— START OF Data to use —

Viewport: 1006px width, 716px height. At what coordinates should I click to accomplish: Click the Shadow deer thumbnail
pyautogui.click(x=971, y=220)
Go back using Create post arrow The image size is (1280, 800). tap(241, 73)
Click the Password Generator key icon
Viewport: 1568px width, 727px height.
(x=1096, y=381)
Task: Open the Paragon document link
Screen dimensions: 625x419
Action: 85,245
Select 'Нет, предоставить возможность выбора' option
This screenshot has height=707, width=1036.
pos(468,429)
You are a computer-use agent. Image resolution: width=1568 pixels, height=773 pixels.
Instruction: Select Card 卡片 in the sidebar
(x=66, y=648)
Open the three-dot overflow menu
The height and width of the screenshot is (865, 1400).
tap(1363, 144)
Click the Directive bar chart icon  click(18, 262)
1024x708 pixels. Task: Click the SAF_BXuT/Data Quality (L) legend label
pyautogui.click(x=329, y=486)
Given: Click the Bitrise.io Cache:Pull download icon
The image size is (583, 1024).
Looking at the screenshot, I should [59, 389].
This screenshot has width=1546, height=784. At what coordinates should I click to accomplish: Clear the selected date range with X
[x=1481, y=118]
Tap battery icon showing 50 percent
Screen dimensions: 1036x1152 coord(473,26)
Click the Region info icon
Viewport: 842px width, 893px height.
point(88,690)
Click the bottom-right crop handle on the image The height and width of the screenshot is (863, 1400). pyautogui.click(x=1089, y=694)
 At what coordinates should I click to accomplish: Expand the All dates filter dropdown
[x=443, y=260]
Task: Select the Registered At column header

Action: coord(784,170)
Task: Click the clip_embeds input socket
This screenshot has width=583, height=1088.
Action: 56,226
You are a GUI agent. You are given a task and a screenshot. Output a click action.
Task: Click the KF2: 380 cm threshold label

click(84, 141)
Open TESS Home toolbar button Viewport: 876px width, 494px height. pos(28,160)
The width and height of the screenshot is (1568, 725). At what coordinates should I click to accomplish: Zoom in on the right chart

— END OF Data to use —

#### What you should do
Rewrite the entries starting at the line containing "At what coordinates should I click to accomplish: Expand" and ending at the last entry, including the requests. Multiply every coordinate in the answers by 1.95 and round to whole numbers, with halves rounding up.

#### Exercise answer
 At what coordinates should I click to accomplish: Expand the All dates filter dropdown
[x=864, y=507]
Task: Select the Registered At column header

Action: coord(1529,332)
Task: Click the clip_embeds input socket
This screenshot has width=583, height=1088.
Action: 109,441
You are a GUI agent. You are given a task and a screenshot. Output a click action.
Task: Click the KF2: 380 cm threshold label

click(164, 275)
Open TESS Home toolbar button Viewport: 876px width, 494px height. pos(55,312)
The width and height of the screenshot is (1568, 725). At what coordinates should I click to accomplish: Zoom in on the right chart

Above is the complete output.